- **Work to complete**
Format every line of the listing below as a Markdown table with two columns, Row and Line, numbering each row and leaving out blank lines.

####

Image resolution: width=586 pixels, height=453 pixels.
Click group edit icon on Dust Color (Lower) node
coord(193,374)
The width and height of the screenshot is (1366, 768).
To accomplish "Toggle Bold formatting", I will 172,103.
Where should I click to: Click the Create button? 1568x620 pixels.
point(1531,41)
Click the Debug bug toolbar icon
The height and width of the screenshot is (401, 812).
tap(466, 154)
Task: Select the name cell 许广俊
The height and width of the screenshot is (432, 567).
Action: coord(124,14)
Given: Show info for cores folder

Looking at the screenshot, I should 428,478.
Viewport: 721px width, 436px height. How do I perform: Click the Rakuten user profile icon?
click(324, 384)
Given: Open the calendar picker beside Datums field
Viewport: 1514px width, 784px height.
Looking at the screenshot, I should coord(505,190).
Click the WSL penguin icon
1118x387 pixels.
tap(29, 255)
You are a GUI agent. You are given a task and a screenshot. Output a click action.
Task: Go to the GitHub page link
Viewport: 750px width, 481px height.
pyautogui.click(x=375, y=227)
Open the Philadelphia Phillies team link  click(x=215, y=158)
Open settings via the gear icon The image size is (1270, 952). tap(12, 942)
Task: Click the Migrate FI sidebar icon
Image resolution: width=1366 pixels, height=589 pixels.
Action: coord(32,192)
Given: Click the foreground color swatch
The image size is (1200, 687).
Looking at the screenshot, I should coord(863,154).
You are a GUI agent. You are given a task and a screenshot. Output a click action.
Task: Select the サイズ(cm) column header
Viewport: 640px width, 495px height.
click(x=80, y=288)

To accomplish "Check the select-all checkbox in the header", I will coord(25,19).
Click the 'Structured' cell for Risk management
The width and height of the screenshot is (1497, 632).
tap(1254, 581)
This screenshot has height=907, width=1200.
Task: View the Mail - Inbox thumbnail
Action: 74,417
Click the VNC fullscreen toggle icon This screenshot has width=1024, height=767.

####

- **Completed exercise**
| Row | Line |
|---|---|
| 1 | Image resolution: width=586 pixels, height=453 pixels. |
| 2 | Click group edit icon on Dust Color (Lower) node |
| 3 | coord(193,374) |
| 4 | The width and height of the screenshot is (1366, 768). |
| 5 | To accomplish "Toggle Bold formatting", I will 172,103. |
| 6 | Where should I click to: Click the Create button? 1568x620 pixels. |
| 7 | point(1531,41) |
| 8 | Click the Debug bug toolbar icon |
| 9 | The height and width of the screenshot is (401, 812). |
| 10 | tap(466, 154) |
| 11 | Task: Select the name cell 许广俊 |
| 12 | The height and width of the screenshot is (432, 567). |
| 13 | Action: coord(124,14) |
| 14 | Given: Show info for cores folder |
| 15 | Looking at the screenshot, I should 428,478. |
| 16 | Viewport: 721px width, 436px height. How do I perform: Click the Rakuten user profile icon? |
| 17 | click(324, 384) |
| 18 | Given: Open the calendar picker beside Datums field |
| 19 | Viewport: 1514px width, 784px height. |
| 20 | Looking at the screenshot, I should coord(505,190). |
| 21 | Click the WSL penguin icon |
| 22 | 1118x387 pixels. |
| 23 | tap(29, 255) |
| 24 | You are a GUI agent. You are given a task and a screenshot. Output a click action. |
| 25 | Task: Go to the GitHub page link |
| 26 | Viewport: 750px width, 481px height. |
| 27 | pyautogui.click(x=375, y=227) |
| 28 | Open the Philadelphia Phillies team link  click(x=215, y=158) |
| 29 | Open settings via the gear icon The image size is (1270, 952). tap(12, 942) |
| 30 | Task: Click the Migrate FI sidebar icon |
| 31 | Image resolution: width=1366 pixels, height=589 pixels. |
| 32 | Action: coord(32,192) |
| 33 | Given: Click the foreground color swatch |
| 34 | The image size is (1200, 687). |
| 35 | Looking at the screenshot, I should coord(863,154). |
| 36 | You are a GUI agent. You are given a task and a screenshot. Output a click action. |
| 37 | Task: Select the サイズ(cm) column header |
| 38 | Viewport: 640px width, 495px height. |
| 39 | click(x=80, y=288) |
| 40 | To accomplish "Check the select-all checkbox in the header", I will coord(25,19). |
| 41 | Click the 'Structured' cell for Risk management |
| 42 | The width and height of the screenshot is (1497, 632). |
| 43 | tap(1254, 581) |
| 44 | This screenshot has height=907, width=1200. |
| 45 | Task: View the Mail - Inbox thumbnail |
| 46 | Action: 74,417 |
| 47 | Click the VNC fullscreen toggle icon This screenshot has width=1024, height=767. |